> _Goal_
Reproduce every one of the records below word for word, leaving out the pictures.

> _Records supplied_
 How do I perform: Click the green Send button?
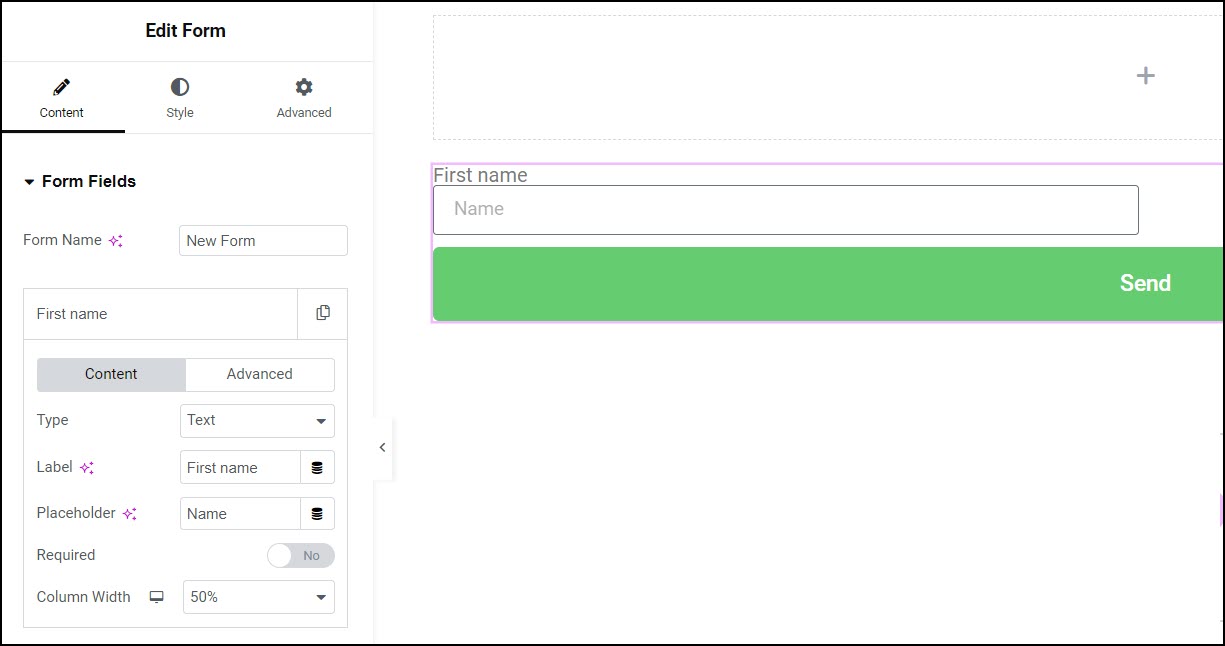click(828, 284)
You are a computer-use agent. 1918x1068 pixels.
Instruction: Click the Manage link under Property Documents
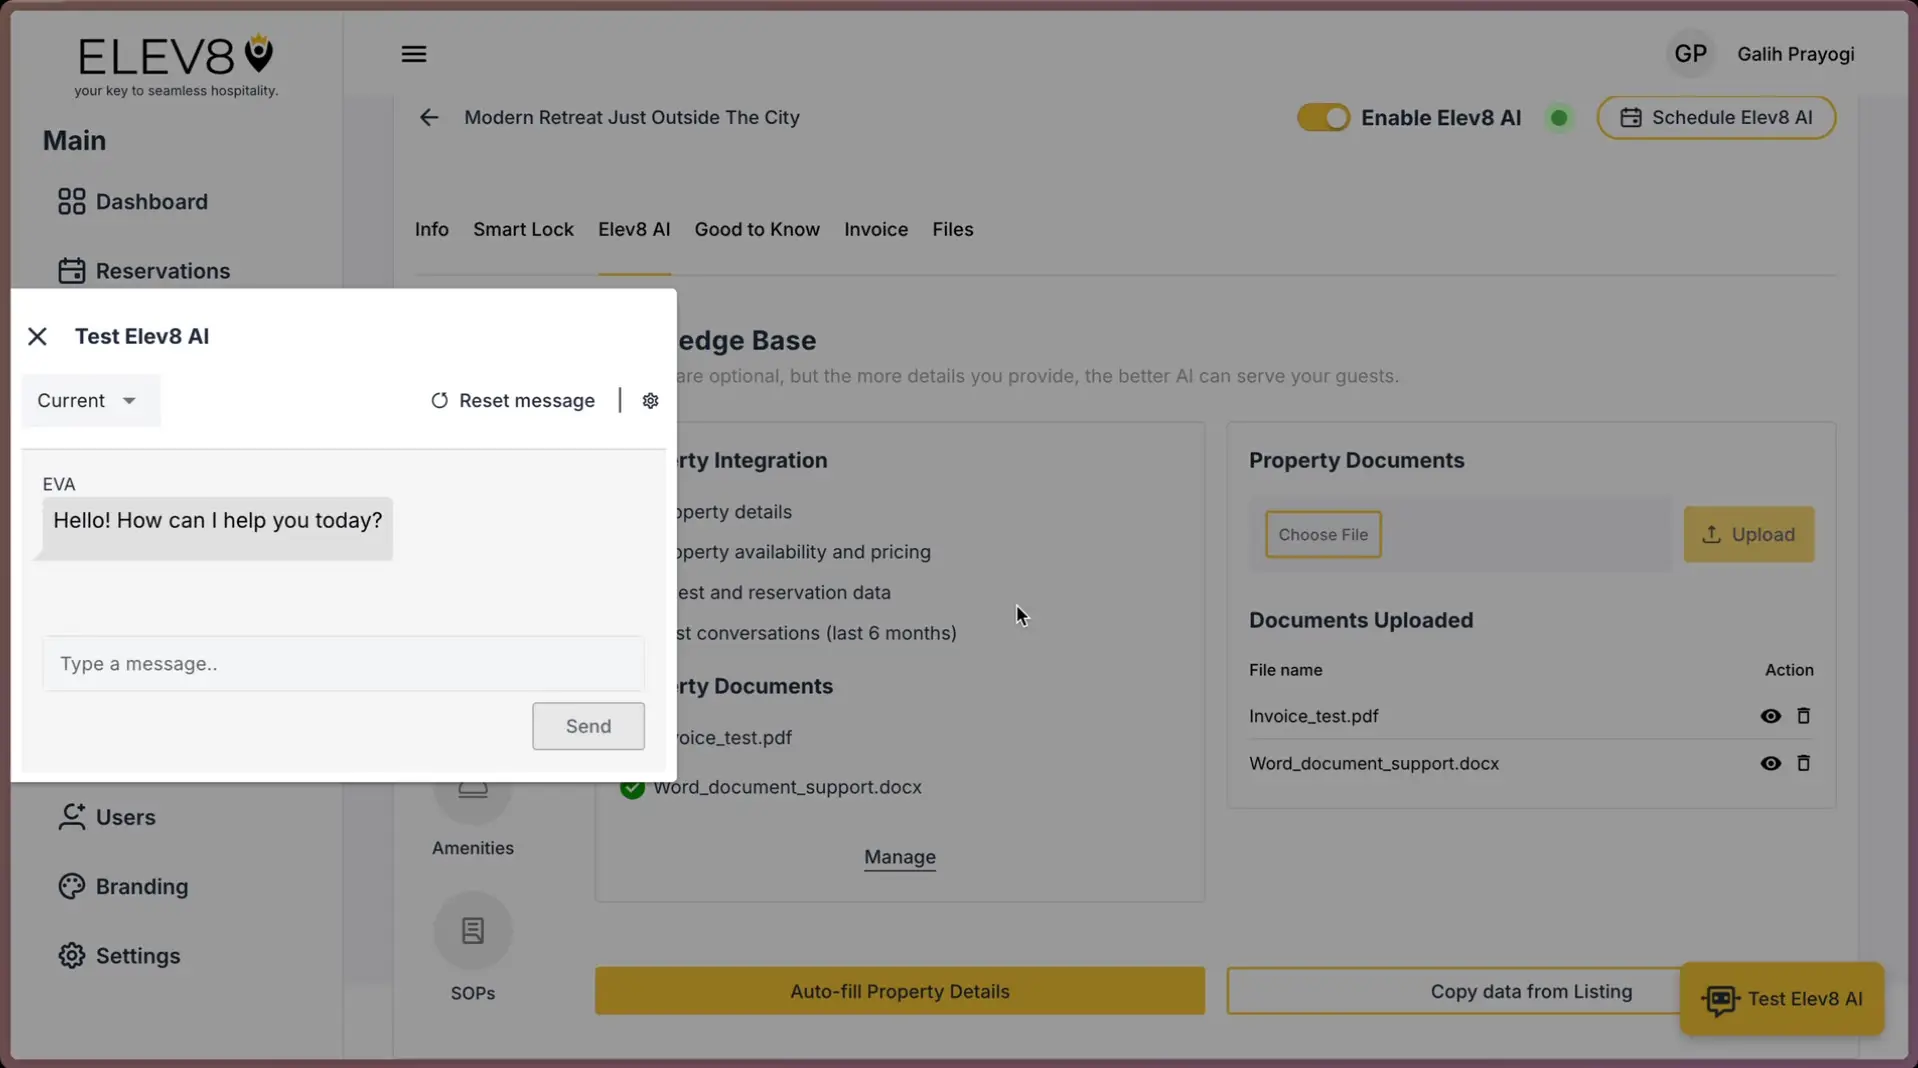(898, 857)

> _Worked solution_
 How do I perform: Click the green Send button?
click(828, 284)
You are a computer-use agent. 1918x1068 pixels.
Instruction: Click the Manage link under Property Documents
(898, 857)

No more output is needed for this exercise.